REQUEST: Pick out every line in the items below that contains the word "button", and copy those lines. Case counts.

Raw records:

>> BEGIN

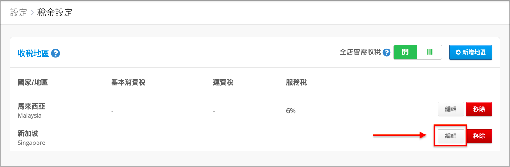Click the help icon beside 收稅地區
This screenshot has width=510, height=167.
pos(56,53)
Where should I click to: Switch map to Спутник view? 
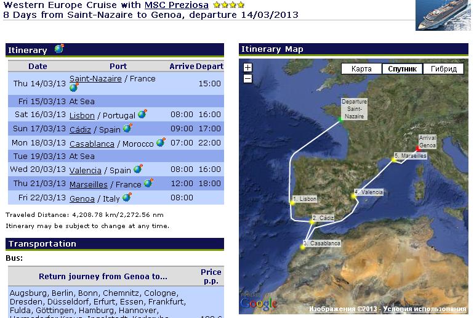click(403, 69)
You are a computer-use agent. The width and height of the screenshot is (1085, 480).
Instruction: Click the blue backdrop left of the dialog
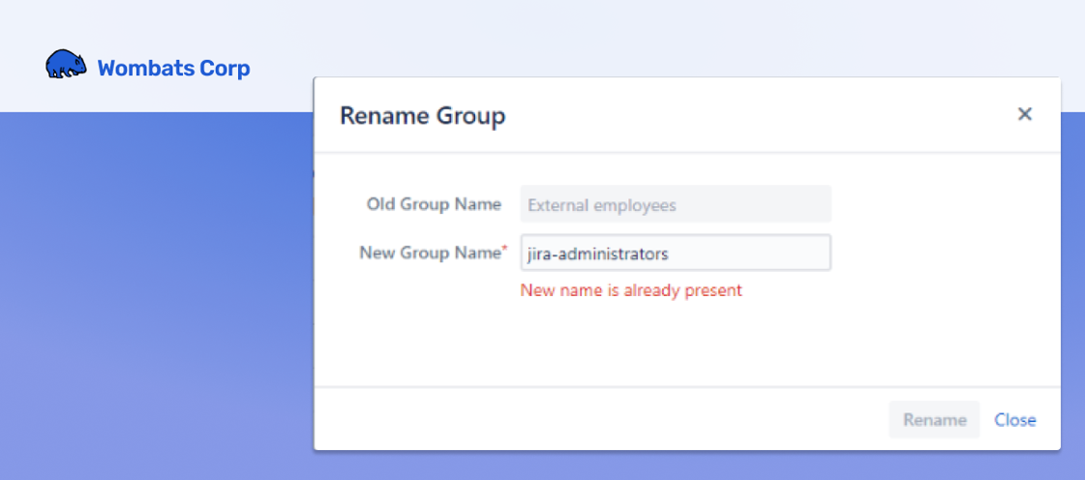pyautogui.click(x=155, y=290)
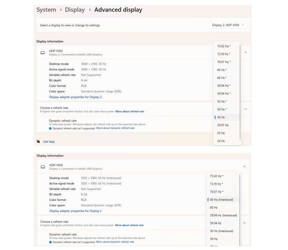Click monitor icon in the 3840 × 2160 display card
The image size is (288, 250).
pos(43,53)
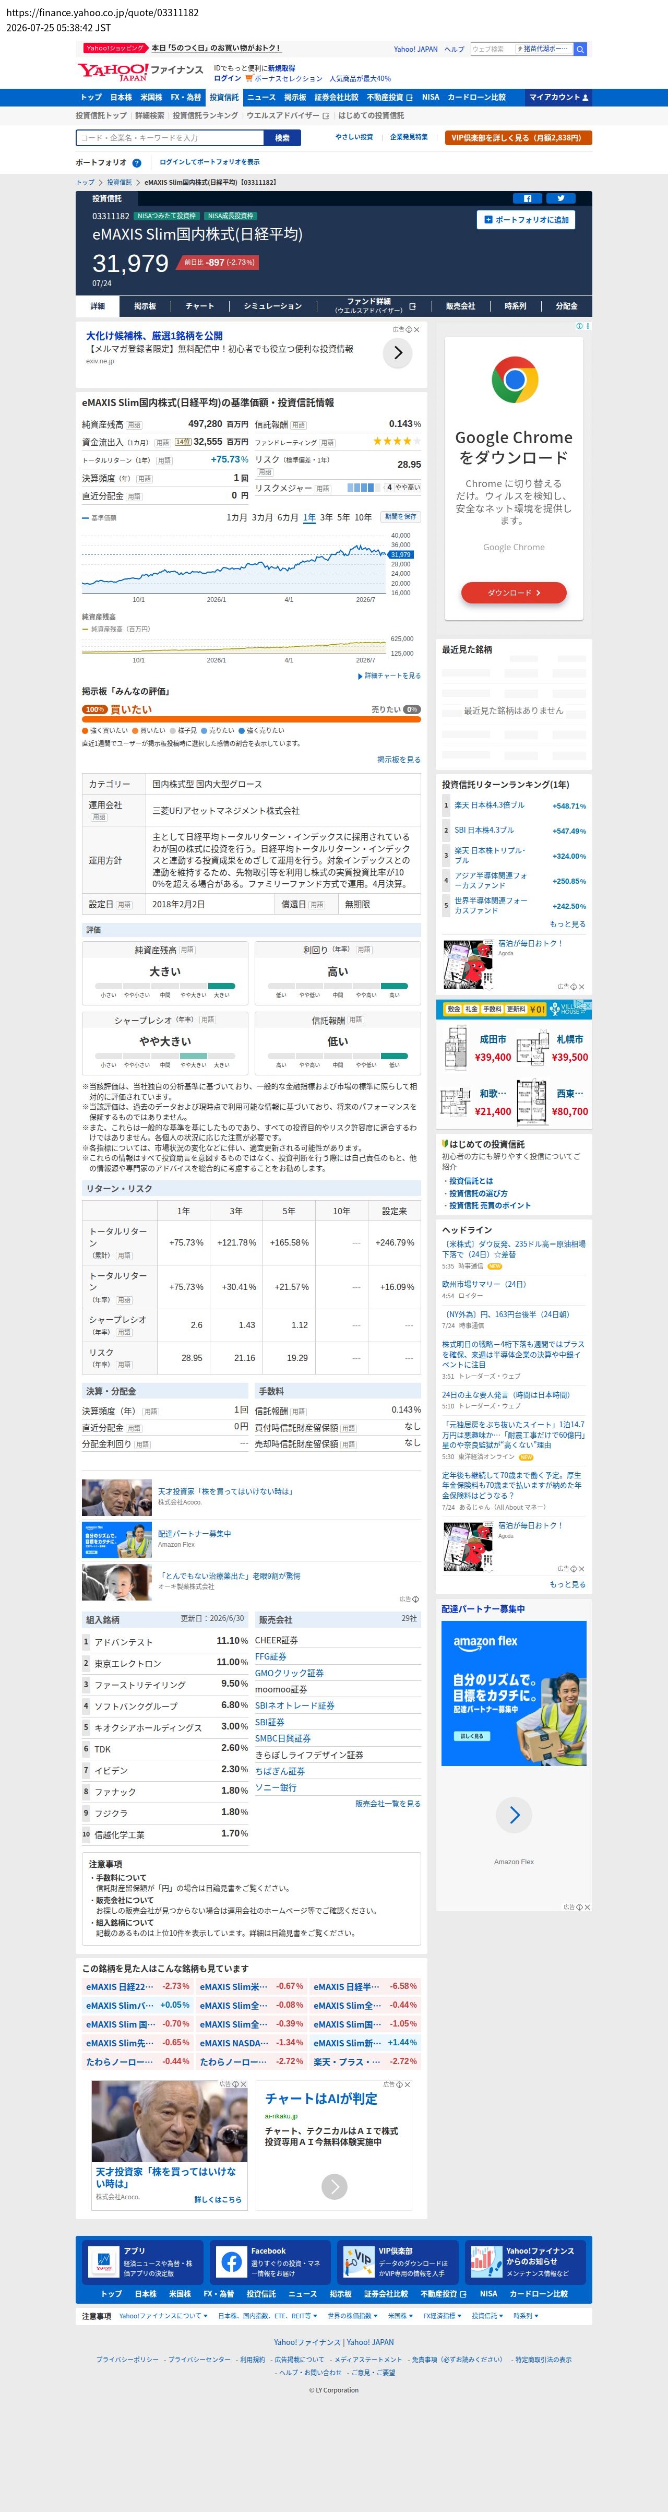This screenshot has height=2512, width=668.
Task: Open the Facebook icon in footer banner
Action: tap(231, 2260)
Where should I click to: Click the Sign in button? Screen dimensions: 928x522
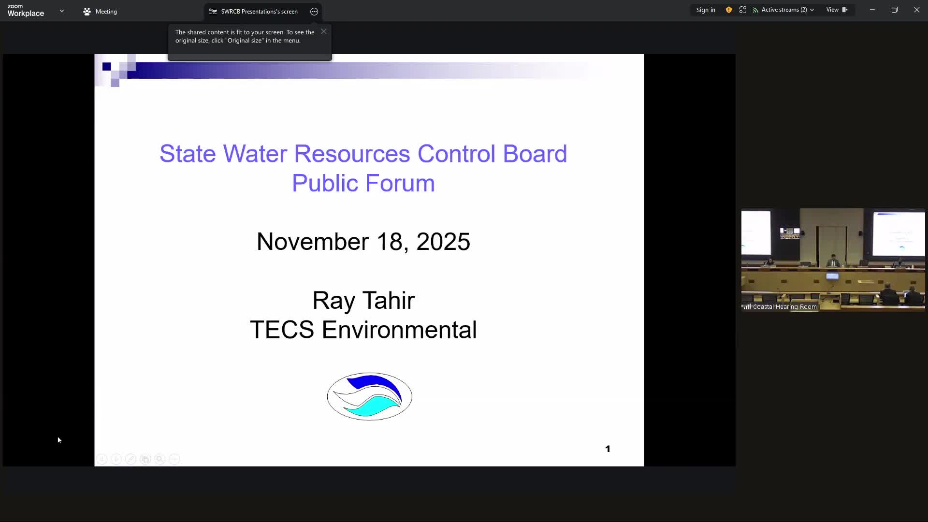[706, 10]
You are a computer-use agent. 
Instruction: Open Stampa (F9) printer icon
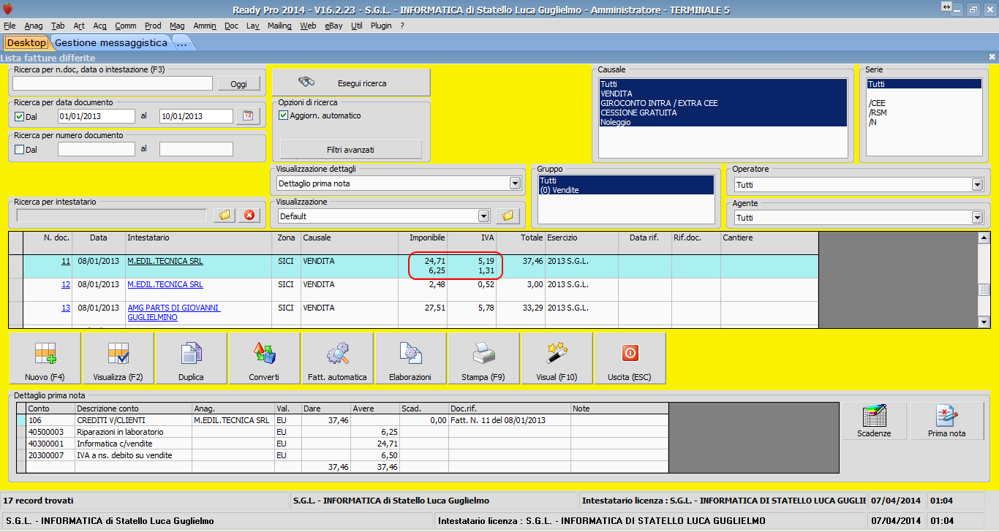tap(483, 358)
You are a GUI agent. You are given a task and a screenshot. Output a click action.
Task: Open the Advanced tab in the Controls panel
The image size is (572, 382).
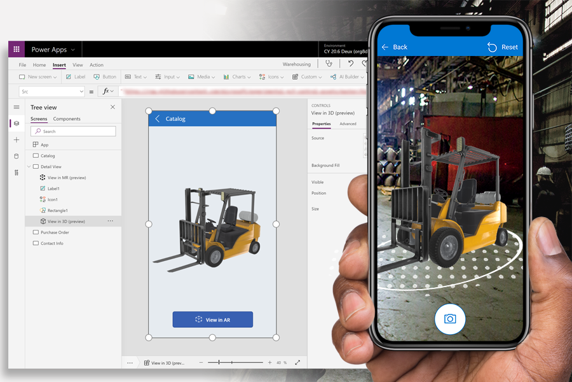(348, 124)
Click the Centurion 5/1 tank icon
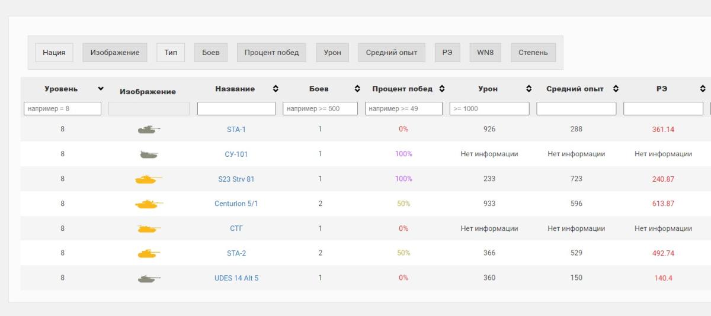This screenshot has height=316, width=711. tap(148, 204)
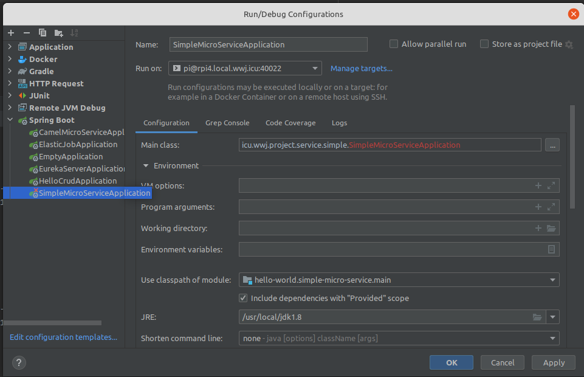This screenshot has width=584, height=377.
Task: Browse for a different Main class
Action: (552, 145)
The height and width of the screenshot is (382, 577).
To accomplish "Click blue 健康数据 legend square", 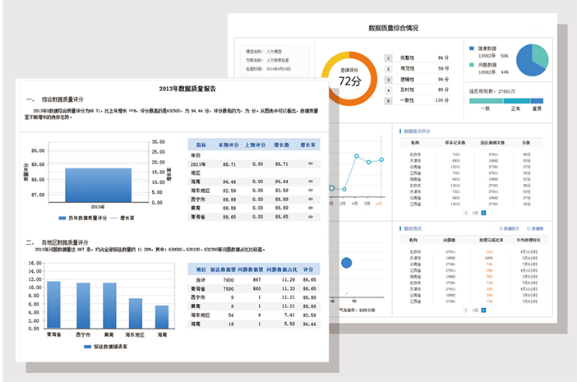I will click(x=472, y=48).

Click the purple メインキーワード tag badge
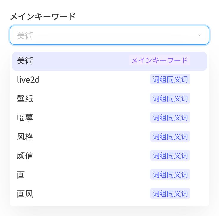[159, 60]
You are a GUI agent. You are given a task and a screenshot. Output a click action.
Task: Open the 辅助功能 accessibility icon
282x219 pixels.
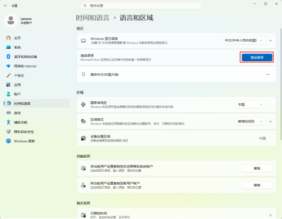(8, 122)
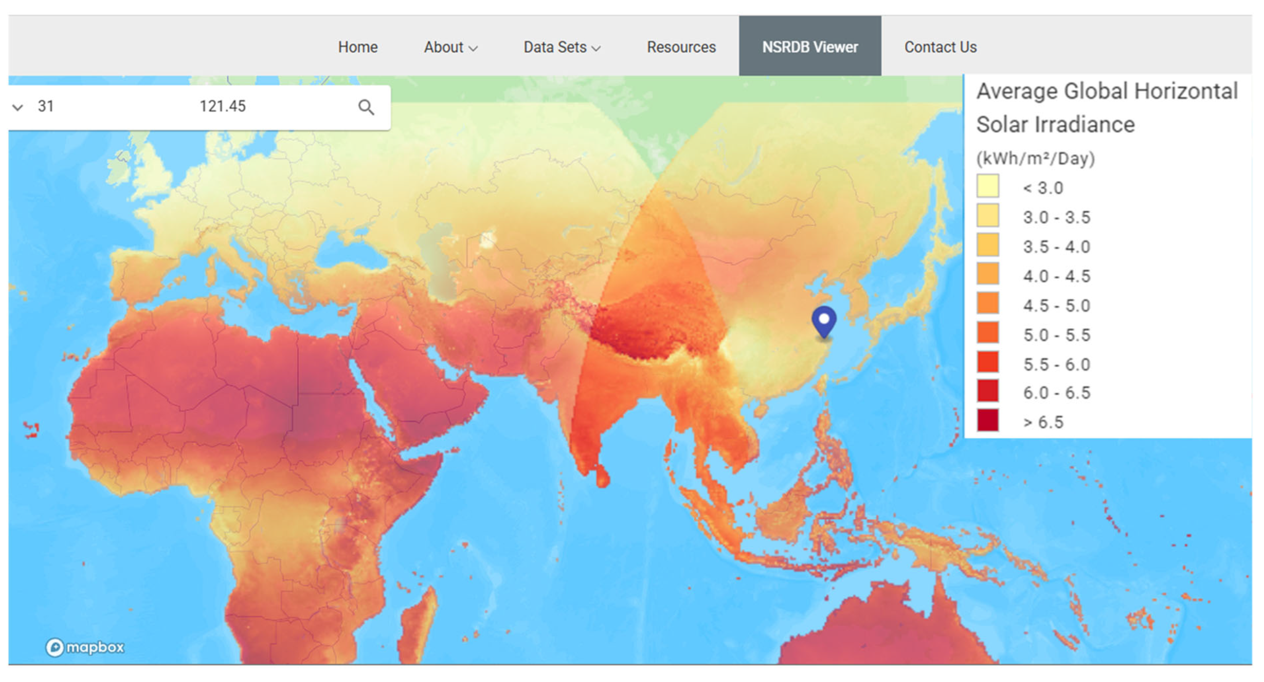Click the blue location pin marker
This screenshot has width=1264, height=682.
(x=824, y=321)
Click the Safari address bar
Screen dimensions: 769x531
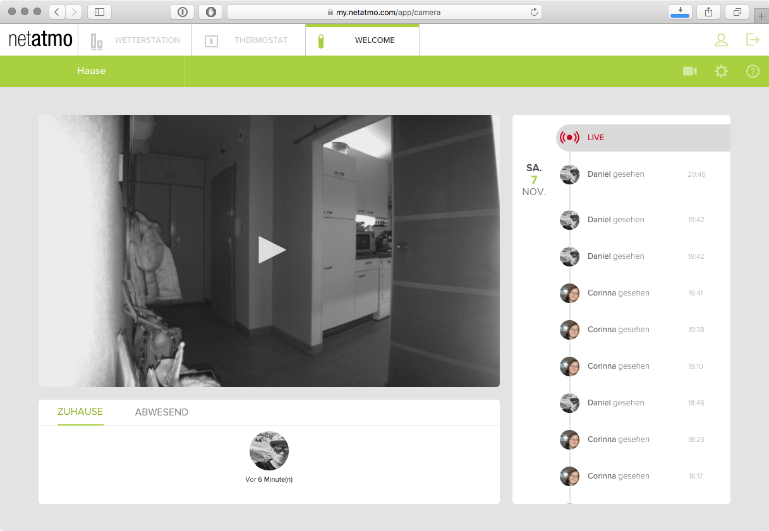click(384, 12)
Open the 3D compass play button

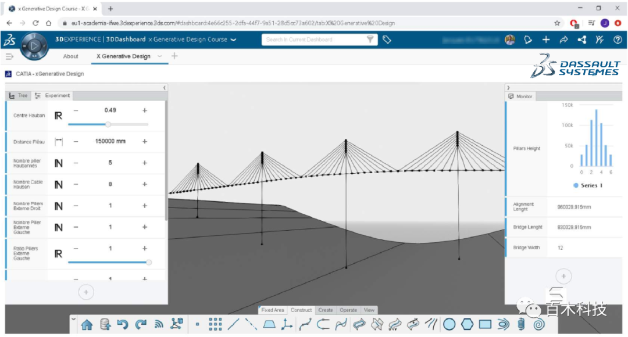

>> END

TASK ANSWER:
Where should I click to: Click the Sign in button? Screen dimensions: 928x522
Open the 3D compass play button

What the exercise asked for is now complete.